Всякому, не рожденному караванщиком, тяжело и невыносимо долго привыкавшему к жизни в дороге, трудно свыкнуться не только с постоянным холодом снежной пустыни и бесконечным движением дороги, но и с нескончаемым страхом перед смертью, когда все вокруг таило ее, скрывая до поры от глаз за спокойствием неподвижного горизонта.
Сколько бы ни прошло лет, никто из них никогда не забудет этот страх, и реальный, и придуманный, а если и сможет забыть, вспомнит вновь, едва, проснувшись в ночи, поднимет взор и увидит это беспокойное биение огненной воды, рвущейся на волю.
От ужаса бегут, зажмуривают глаза, прячутся под одеяла, пытаясь хоть как-то отгородиться от кошмара. Но он не только гонит, этот пламень, но и завораживает, притягивает в темноте к себе взгляд, не отпускает, заставляя, не мигая, смотреть и смотреть, входит в самую глубь глаз, чтобы отразиться о скрытые там зеркала, зажигая душу своим светом.
Вот и на этот раз…
Разбуженная неслышным звуком, взглядом-дуновением духа-невидимки, Рамир случайно подняла взгляд… И тотчас пламенный луч пронзил ее насквозь, прогнав не только сладкую дрему, но даже само воспоминание сна.
Спроси ее кто, она не смогла бы ответить, что именно пленило ее душу – неповторимая красота священного танца огня или пробежавшая было мурашками по спине мысль-фантазия – стоит отвести взгляд, закрыть глаза, и ЭТО случится, пламень, как в кошмарных грезах, вырвется на свободу, спалит все вокруг, а она, не заметив начала пожара, не сможет спастись, оказавшись в полной его власти.
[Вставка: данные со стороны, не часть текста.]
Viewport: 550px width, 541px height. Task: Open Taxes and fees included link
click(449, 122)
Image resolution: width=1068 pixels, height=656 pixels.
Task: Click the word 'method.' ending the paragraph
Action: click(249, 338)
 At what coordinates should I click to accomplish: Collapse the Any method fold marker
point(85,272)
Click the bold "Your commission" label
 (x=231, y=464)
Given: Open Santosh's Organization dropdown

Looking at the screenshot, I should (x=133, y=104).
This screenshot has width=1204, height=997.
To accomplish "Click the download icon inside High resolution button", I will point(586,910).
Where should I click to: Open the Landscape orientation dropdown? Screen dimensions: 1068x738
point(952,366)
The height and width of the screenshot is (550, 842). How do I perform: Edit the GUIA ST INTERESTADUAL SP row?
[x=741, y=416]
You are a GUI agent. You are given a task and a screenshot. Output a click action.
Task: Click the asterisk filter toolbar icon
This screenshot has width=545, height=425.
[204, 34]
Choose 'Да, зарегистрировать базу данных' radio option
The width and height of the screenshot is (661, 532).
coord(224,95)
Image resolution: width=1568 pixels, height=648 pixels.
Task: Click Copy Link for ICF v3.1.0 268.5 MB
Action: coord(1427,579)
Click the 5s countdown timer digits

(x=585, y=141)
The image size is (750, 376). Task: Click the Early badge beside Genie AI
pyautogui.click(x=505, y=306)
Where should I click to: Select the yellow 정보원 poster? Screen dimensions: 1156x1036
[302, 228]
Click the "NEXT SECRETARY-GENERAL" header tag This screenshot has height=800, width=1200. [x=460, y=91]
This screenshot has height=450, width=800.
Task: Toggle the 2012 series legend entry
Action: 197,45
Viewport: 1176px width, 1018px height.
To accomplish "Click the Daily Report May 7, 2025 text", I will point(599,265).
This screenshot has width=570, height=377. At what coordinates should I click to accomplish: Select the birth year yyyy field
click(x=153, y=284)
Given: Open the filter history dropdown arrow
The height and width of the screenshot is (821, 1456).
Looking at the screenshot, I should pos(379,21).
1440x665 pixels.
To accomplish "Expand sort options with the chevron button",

– Не спишь? – донесся до нее тихий, сипловатый со сна голос старой рабыни.
– Не спится, – Рамир вздохнула. – Фейр, поговори со мной.
– Сейчас ночь, милая, время снов, а не слов.
– Когда бежишь от полной страхов тишины, что может быть дороже и спасительней разрушительных звуков? – грустно улыбнувшись, промолвила она слова, которые так часто слышала от Лигрена.
– Кто станет спорить с тем, что говорили древние мудрецы? И, все же…
– Да тише вы! – шикнул на них чей-то сонный голос.
– Сколько можно шушукаться по углам? – вторил ей другой.
– Если уж так хочется почесать языки, шли бы наружу!
– Простите! – Рамир испуганно сжалась в комок. На ее глаза набежали слезы.
– Пойдем, милая. Может, пустыня успокоит твою душу… – старая женщина закуталась в длинную шерстяную шаль – грубую и неказистую на вид, но удивительно теплую.
– Я… Я не хотела никого будить…
– И все равно подняла всех! – одна из рабынь села. С растрепанными волосами и сердитым опухшим лицом она походила на разгневанного демона и красные налитые толи кровью, толи светом огненной лампы глаза только усиливали это сходство.